§ **AUFGABEN**
1. Stimmen die folgenden Aussagen mit dem Text über die Suizide bei der Stadtpolizei Winterthur überein? Antworten Sie jeweils mit Ja oder Nein und zitieren Sie die entscheidenden Worte des Textes wörtlich.
(a) Der Polizist, der sich im Juli das Leben nahm, tat dies auf dem Posten.
(b) Die beiden verstorbenen Polizisten arbeiteten auf derselben Abteilung.
(c) Die Hinweise auf Probleme in der Führung stammen aus einer einzigen Quelle.
2. Wo nahm sich laut dem Text über die Suizide bei der Stadtpolizei Winterthur der Polizist am vergangenen Freitag das Leben?
3. Führen Sie den Text über die Suizide bei der Stadtpolizei Winterthur nach seinem letzten Satz weiter.

§ **TEXTAUSZUG**

———

Schock bei der PolizeiZwei Suizide in der Stadtpolizei Winterthur – Insider kritisieren Führung
Innert kurzer Zeit haben sich zwei Stadtpolizisten in Winterthur das Leben genommen. Im Korps wird Kritik am Betriebsklima laut.
Am vergangenen Freitag hat sich ein langjähriger Polizist der Stadtpolizei Winterthur auf dem Posten das Leben genommen. Es ist der zweite Suizid innert kurzer Zeit.
Erst im letzten Juli hatte sich ein ebenfalls langjähriger Korpsangehöriger auf einer Wanderung das Leben genommen. Beide Kollegen hatten auf derselben Abteilung gearbeitet. Aus mehreren voneinander unabhängigen Quellen ist zu vernehmen, dass es in der Führung der Stadtpolizei seit längerem Probleme gegeben haben soll.

———

§ **VORLIEGENDE ZEILEN**
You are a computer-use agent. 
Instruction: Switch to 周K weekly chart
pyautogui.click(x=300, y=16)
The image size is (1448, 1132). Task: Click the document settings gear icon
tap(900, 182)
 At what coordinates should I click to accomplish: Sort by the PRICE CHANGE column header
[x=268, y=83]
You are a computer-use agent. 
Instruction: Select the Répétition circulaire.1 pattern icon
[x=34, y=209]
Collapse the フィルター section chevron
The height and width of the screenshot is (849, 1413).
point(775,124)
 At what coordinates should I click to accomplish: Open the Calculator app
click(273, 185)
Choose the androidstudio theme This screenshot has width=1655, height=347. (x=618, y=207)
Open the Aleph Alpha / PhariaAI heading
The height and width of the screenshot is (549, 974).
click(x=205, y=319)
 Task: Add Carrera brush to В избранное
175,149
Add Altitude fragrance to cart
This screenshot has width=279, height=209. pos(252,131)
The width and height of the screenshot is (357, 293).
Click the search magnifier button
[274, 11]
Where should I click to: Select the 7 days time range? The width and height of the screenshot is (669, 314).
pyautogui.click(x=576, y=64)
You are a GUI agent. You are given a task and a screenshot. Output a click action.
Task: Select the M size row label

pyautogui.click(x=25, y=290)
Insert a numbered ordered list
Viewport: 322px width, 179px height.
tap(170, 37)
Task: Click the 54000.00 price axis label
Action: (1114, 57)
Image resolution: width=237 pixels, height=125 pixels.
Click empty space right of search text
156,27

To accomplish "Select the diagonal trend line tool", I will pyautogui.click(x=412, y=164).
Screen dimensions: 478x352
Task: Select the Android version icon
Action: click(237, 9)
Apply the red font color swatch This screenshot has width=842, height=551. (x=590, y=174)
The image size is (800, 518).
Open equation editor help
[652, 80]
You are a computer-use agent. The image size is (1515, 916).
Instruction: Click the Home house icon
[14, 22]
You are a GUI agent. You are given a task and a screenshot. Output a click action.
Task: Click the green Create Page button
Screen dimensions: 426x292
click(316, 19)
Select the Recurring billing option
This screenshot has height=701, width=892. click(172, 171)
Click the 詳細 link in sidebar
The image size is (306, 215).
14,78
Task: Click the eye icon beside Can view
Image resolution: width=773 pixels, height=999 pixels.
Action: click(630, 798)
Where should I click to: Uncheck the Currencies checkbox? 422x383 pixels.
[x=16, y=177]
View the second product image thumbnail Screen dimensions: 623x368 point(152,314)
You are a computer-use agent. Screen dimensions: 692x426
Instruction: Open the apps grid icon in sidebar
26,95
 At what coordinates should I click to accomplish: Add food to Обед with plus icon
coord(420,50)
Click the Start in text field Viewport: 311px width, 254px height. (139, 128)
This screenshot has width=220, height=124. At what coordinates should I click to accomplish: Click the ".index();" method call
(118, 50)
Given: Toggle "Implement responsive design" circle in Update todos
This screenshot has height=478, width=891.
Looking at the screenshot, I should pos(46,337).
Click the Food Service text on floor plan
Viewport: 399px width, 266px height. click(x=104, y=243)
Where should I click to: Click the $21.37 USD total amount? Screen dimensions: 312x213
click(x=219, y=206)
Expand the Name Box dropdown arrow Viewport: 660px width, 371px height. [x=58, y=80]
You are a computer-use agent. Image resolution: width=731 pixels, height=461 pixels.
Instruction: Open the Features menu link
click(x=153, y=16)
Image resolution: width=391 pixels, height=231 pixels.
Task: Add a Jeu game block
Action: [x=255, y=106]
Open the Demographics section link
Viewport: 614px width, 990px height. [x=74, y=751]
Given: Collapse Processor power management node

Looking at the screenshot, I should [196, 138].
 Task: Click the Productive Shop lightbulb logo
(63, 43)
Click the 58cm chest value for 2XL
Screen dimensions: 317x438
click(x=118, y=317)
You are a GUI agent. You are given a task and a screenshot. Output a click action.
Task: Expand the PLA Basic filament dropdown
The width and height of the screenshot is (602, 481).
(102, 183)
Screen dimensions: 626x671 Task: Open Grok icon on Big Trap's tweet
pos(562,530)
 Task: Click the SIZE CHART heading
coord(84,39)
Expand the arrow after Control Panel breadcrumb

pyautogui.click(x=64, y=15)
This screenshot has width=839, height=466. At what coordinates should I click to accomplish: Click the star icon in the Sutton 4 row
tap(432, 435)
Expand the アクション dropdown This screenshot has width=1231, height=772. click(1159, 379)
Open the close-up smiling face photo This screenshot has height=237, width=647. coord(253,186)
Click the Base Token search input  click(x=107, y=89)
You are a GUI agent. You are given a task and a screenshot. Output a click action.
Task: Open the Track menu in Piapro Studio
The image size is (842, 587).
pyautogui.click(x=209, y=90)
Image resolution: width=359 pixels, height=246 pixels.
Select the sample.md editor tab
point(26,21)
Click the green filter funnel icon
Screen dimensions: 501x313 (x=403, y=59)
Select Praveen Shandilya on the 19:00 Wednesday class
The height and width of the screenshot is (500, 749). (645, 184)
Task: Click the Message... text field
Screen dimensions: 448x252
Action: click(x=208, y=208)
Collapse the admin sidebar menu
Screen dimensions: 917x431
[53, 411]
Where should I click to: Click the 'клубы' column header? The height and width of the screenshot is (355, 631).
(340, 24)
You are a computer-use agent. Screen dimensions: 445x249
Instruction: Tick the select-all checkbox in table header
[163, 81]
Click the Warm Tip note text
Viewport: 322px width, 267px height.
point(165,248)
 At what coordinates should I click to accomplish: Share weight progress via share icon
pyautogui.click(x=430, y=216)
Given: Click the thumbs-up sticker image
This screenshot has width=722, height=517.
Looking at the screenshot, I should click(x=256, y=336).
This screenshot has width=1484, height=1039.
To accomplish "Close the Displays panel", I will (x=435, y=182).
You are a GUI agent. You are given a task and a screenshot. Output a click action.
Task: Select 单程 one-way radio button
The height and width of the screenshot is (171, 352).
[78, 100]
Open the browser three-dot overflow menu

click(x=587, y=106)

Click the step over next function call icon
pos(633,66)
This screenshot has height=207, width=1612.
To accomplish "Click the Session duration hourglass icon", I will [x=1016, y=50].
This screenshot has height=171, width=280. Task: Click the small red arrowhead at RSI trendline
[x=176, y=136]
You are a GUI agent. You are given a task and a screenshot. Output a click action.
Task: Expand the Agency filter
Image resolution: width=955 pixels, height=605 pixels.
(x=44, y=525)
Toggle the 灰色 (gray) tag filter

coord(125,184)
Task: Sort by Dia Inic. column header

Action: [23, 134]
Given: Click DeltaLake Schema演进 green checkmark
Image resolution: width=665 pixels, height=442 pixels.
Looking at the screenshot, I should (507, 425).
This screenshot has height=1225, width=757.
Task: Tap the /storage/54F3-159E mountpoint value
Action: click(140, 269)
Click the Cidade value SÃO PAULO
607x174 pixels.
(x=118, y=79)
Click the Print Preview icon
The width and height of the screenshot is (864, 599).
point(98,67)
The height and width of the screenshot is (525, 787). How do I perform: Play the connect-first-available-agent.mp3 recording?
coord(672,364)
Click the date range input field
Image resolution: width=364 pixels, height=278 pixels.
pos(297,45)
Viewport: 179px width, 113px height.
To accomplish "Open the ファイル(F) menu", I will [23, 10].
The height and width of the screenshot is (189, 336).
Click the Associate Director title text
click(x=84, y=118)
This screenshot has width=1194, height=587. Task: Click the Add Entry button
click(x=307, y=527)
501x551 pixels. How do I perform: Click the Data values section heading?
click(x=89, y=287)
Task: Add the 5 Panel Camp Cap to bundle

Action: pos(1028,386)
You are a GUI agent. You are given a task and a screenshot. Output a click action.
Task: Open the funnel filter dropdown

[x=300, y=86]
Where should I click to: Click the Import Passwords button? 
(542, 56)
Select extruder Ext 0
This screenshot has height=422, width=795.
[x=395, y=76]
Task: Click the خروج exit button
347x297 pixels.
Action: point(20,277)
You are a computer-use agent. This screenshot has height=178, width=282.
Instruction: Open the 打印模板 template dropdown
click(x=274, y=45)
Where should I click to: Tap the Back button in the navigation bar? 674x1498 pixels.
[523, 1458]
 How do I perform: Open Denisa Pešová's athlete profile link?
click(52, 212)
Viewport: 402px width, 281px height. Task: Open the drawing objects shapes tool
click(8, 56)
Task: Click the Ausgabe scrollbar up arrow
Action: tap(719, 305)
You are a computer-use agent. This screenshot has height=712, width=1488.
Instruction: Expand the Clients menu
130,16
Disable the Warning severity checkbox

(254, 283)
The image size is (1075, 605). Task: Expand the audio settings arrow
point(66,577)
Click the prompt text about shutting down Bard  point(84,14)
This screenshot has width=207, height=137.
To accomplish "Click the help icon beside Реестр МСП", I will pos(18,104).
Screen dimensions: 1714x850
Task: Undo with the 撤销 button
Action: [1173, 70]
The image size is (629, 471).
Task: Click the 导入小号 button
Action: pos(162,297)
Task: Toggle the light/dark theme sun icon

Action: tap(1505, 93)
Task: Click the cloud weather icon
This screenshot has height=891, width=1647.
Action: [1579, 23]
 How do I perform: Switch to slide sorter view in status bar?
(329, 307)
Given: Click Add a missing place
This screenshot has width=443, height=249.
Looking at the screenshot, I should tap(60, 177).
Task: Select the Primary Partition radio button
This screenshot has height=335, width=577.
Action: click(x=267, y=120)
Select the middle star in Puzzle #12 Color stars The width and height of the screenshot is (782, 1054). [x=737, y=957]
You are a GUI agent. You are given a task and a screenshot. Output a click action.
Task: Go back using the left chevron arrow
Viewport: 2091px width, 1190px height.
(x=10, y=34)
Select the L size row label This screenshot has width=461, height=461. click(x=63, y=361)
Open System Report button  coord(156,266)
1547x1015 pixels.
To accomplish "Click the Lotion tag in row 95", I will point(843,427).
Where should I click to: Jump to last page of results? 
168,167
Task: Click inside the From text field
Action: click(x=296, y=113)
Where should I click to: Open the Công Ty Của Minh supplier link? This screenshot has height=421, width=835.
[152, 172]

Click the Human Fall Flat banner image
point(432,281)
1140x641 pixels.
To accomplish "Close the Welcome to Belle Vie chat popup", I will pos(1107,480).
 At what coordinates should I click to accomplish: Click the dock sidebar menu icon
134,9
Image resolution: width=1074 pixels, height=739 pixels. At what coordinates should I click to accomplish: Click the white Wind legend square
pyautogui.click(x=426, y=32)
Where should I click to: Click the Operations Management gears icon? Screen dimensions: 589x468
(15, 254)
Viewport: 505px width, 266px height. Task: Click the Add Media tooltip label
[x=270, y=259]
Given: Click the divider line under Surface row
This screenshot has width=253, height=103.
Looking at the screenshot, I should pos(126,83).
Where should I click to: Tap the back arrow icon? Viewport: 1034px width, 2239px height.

———

§ **LÖSUNGEN**
1.
(a) Nein – „Erst im letzten Juli hatte sich ein ebenfalls langjähriger Korpsangehöriger auf einer Wanderung das Leben genommen.“
(b) Ja – „Beide Kollegen hatten auf derselben Abteilung gearbeitet.“
(c) Nein – „Aus mehreren voneinander unabhängigen Quellen ist zu vernehmen“

2. Auf dem Posten.

3.
Im Korps selbst sitzen Schock, Trauer und Wut tief. Gegenüber dieser Zeitung lässt sich Cornel Borbély, Präsident des Polizeibeamtenverbands der Stadt Winterthur (PBV), folgendermassen zitieren: «Wir sind zutiefst erschüttert über die traurige Nachricht vom Tod eines geliebten Kollegen und Freund. Mit ihm verlieren wir innerhalb eines Jahres einen zweiten Kollegen durch einen Suizid. Viele Fragen sind ungeklärt. Wir fordern von Politik und Polizeiführung eine lückenlose und umfassende Aufklärung.»
Verband kritisiert «Führungskultur» und «Verhalten einzelner Personen»
In einem Schreiben des PBV, das dieser Zeitung vorliegt, steht, man habe in einem Brief an die Departementsvorsteherin zum Ausdruck gebracht, dass «viele Kolleginnen und Kollegen die Schuld in der Führungskultur und im Verhalten einzelner Personen sehen». Der Verband fordert von Polizeivorsteherin Katrin Cometta (GLP), dass «Führungsfehler offen und aufrichtig zu identifizieren, zu benennen und zu beseitigen sind».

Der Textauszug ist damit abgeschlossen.